---------- Extrait du texte

Les Goyescas de Granados ensoleillent l’Opéra de Limoges
Jean-François Heisser, passionné par la musique espagnole, ouvre le ban en interprétant au Grand Foyer de l’Opéra, la version pianistique de Goyescas d’Enrique Granados. Il prend le temps d’évoquer longuement pour le public présent la personnalité de Granados qu’il place, malgré une production musicale effectivement moindre, au niveau de ses presque contemporains, Manuel de Falla, Isaac Albéniz ou Federico Monpou. Granados a de fait disparu en mer avec sa jeune épouse en mars 1916, le bateau qui le ramenait en Europe ayant été torpillé par un sous-marin allemand. Il venait juste d’assister au Metropolitan Opera de New York à la création mondiale de son dernier opus lyrique, Goyescas. Datée de 1911, la version piano de Goyescas demeure la pièce la plus connue du compositeur et constitue certainement son chef d’œuvre. Granados vouait une grande admiration au peintre Goya et son œuvre, qui ont inspiré cette composition. Cette suite en deux livres et six épisodes successifs repose sur une histoire esquissée d’amour et de jalousie, qui trouvera plus tard une juste définition dans son ouvrage lyrique. Cette musique emplie de couleurs, de passions exacerbées, de rythmes entêtants, teintée de lyrisme et de mélancolie, semble plus encore s’épanouir sous les doigts avisés et virtuoses de Jean-François Heisser.

--------------------

Objectif énoncé a
D'après l'extrait sur les Goyescas de Granados, de quelle année date la version piano de Goyescas ?

---------- Matériel fourni

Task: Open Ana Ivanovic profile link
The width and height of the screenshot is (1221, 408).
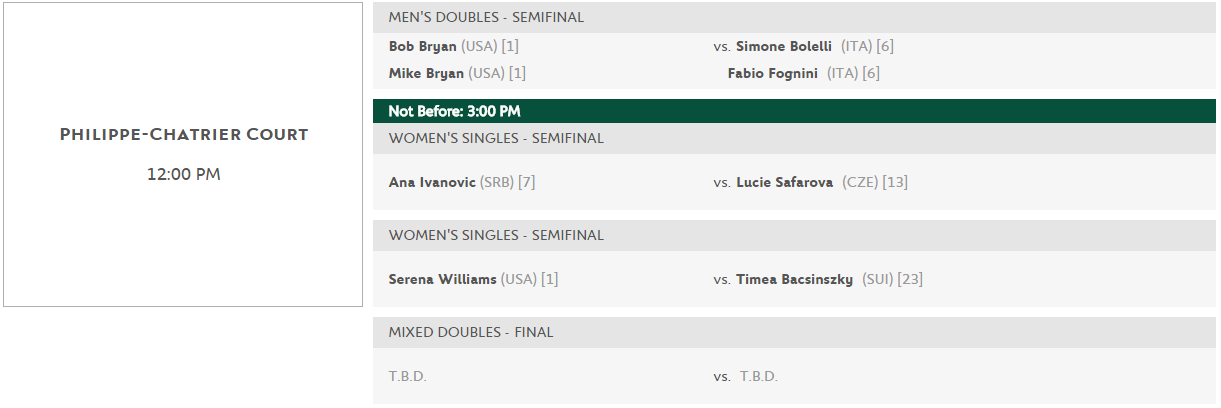Action: click(x=432, y=182)
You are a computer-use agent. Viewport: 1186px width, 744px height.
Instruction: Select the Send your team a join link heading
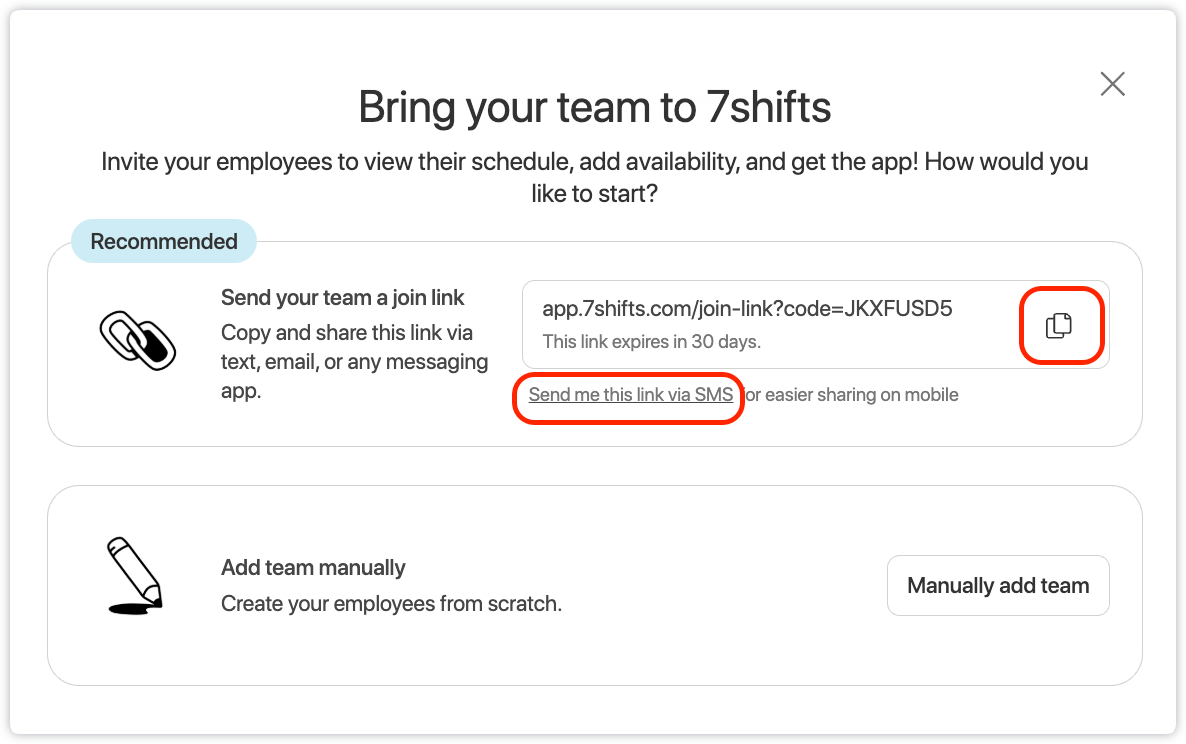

--------------------

Objectif énoncé b
Recopiez tous les enregistrements en remplaçant « Viewport » par « Window », sans rien modifier d'autre et sans reproduire les images, s'il vous plaît.

Réponse donnée a
Elle date de 1911.

Réponse donnée b
Task: Open Ana Ivanovic profile link
The width and height of the screenshot is (1221, 408).
Action: click(x=432, y=182)
You are a computer-use agent. Window: 1186px width, 744px height.
Instruction: Select the Send your team a join link heading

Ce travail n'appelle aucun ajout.